The Millionaire Next Door. A Book Review.

The Millionaire Next Door

I’ve been learning about and working in personal finance for 20 years. I don’t know why, but I put off reading The Millionaire Next Door until this year. On many personal finance book lists, it is listed in the top 10. After finishing my reading this week, I can understand why.

The Millionaire Next Door is quite a bit different from many of the personal finance books you will read. Many other books focus on principles of managing money and try to get you to adopt their teachings. The Millionaire Next Door set out with a different intention. The authors, Thomas Stanley and William Danko, invested a tremendous amount of time in discovering how America’s millionaire’s lived. What were their habits and behaviours? What were they doing that was different from what everyone else in America were doing. They believed it was this difference that would hold the key between building wealth and becoming a millionaire or not.

Being a bit of a numbers junky myself, I found their research fascinating, but I also discovered something that surprised me as well. I’ll save that for later.

While you’ll have to read the book to truly appreciate all the work that went into the book and the knowledge they share, I’ll entice you to read their book with a few nuggets.

Did you know?

(From The Millionaire Next Door, Copyright 1996)

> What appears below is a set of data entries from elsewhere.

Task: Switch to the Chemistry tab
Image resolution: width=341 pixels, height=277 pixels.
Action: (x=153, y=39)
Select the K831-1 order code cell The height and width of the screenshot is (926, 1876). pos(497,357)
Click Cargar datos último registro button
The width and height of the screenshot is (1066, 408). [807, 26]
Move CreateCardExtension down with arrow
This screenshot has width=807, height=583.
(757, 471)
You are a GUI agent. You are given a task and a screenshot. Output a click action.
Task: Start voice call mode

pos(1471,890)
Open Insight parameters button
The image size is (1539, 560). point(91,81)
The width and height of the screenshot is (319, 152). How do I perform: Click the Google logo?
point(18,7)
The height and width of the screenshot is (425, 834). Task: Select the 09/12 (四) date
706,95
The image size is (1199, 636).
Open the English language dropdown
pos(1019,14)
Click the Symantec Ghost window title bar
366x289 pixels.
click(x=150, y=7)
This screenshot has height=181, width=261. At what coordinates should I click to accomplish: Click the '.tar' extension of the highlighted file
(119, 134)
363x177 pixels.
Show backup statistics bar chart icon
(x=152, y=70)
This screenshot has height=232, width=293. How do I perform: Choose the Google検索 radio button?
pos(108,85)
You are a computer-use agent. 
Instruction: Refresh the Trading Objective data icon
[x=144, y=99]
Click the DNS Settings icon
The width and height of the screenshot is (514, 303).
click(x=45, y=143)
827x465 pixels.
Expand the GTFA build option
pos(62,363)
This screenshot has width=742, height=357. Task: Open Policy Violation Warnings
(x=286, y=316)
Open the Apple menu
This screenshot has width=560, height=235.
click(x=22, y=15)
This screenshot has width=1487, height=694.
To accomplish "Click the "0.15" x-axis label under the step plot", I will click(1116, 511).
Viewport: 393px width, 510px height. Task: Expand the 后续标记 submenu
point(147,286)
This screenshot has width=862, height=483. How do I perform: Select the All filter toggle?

  • Only 3.5% of American households were millionaires?
    (In 2016, the number of millionaire households has increased to 10.8 million or roughly 8.5%)
  • 80% of these millionaires were first generation millionaires meaning they built their wealth.
  • EOC (Economic Outpatient Care) is almost always is bad for the recipient. This is when a parent supplements their child’s income in some way. Many times this continues on into adulthood and undermines the ability of the child to mature fully and independently often resulting in the adult/child from attaining as much success, income levels or wealth as their peers.
  • A large number of millionaires, 37%, buy used cars. They prefer to buy automobiles that are 1-3 years old to save money on the depreciation of the car. 50% of the time the priced paid for the car is $30,000 or less.
  • The average millionaire is very frugal. Choosing frugality over flash. The #1 watch owned by millionaires is a Seiko. The average suit cost $399 or less.

Perhaps one of the most fascinating things I found in the book came when the authors mentioned UAWs and PAWs. UAWs (Underperforming Accumulators of Wealth) and PAWs (Prolific Accumulators of Wealth) exist in the millionaire world. UAWs typically accumulate 1/2 the wealth of the average millionaire for their income level due to their spending, saving and investing habits. By contrast, PAWs typically develop twice the wealth of the average millionaire with their income level. Even with the same income level there are wide spreads of wealth accumulation. It all comes down to how you handle your money. Which one are you?

What I found most surprising in reading The Millionaire Next Door was how closely it fit my family and I. We’ve splurged a bit on some amenities, but overall, The Millionaire Next Door was a virtual match for how we live our lives and manage our money. It’s nice to know I’m on track.

If you want to become a millionaire, I suggest you read The Millionaire Next Door and learn a little something from the guys that studied millionaires.